Stored data
^^^^^^^^
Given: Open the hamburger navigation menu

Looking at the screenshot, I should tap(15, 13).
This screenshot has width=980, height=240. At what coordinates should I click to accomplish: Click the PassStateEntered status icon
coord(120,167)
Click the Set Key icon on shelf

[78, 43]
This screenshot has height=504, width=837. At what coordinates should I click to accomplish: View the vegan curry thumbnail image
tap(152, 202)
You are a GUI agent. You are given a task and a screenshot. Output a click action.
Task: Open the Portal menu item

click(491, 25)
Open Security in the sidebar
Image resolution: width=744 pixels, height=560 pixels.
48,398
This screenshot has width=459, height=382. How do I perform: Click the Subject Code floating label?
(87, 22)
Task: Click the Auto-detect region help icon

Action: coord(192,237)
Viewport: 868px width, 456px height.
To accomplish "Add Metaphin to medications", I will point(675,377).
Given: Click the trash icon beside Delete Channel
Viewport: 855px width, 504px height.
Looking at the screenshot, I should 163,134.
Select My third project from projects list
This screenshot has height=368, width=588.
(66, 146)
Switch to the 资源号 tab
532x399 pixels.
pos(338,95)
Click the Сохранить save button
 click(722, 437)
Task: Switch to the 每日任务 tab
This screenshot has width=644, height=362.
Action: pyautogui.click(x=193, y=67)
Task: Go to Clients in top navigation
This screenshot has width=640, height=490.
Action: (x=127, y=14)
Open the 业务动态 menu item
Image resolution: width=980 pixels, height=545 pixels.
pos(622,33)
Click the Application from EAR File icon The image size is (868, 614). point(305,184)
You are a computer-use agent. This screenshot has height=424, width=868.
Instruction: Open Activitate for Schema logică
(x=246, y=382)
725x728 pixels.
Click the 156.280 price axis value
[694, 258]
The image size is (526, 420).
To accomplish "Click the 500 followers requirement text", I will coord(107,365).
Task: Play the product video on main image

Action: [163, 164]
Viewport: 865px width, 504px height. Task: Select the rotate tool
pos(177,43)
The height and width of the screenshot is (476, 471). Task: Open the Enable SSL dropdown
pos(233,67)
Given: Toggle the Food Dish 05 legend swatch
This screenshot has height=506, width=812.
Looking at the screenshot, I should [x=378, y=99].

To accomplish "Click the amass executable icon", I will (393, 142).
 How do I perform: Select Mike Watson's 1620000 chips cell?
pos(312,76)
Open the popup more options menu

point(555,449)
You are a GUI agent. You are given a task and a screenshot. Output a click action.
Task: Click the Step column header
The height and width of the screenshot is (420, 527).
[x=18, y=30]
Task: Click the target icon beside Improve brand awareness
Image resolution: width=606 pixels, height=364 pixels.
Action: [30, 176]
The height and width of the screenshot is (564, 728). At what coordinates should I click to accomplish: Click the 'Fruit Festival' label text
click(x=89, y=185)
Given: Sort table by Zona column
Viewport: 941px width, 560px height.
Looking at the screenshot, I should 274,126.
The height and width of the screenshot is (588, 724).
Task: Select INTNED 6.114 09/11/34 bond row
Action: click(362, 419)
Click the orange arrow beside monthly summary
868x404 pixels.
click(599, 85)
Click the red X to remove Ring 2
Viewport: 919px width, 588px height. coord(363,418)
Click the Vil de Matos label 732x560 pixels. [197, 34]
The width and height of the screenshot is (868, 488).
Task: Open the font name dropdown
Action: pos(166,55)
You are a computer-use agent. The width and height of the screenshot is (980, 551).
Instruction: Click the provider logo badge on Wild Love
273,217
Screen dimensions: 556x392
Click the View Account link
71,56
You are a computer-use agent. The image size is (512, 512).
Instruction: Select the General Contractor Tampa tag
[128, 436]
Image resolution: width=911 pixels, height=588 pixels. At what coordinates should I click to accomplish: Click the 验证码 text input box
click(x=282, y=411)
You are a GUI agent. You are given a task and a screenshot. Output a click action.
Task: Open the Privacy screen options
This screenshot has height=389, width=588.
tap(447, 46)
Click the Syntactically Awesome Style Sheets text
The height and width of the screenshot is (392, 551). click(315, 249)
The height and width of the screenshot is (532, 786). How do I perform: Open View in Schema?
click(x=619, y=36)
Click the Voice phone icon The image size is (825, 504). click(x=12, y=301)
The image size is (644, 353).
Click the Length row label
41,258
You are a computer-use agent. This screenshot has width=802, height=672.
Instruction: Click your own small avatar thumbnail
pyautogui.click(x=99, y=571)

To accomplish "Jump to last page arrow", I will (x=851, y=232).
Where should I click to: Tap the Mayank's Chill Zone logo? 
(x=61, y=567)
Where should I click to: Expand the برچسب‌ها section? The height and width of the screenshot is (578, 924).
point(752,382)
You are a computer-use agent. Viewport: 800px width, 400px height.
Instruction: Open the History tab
^^^^^^^^
■ Exercise instructions ■
If a line in the records includes the string "agent", copy it.

■ Result of the exercise ■
You are a GUI agent. You are given a task and a screenshot. Output a click action.
You are a computer-use agent. This screenshot has height=424, width=868.
You are a GUI agent. You are given a task and a screenshot. Output a click action.
You are a computer-use agent. The width and height of the screenshot is (980, 551).
You are a computer-use agent. The image size is (512, 512).
You are a GUI agent. You are given a task and a screenshot. Output a click action.
You are a computer-use agent. This screenshot has width=802, height=672.
You are a computer-use agent. Viewport: 800px width, 400px height.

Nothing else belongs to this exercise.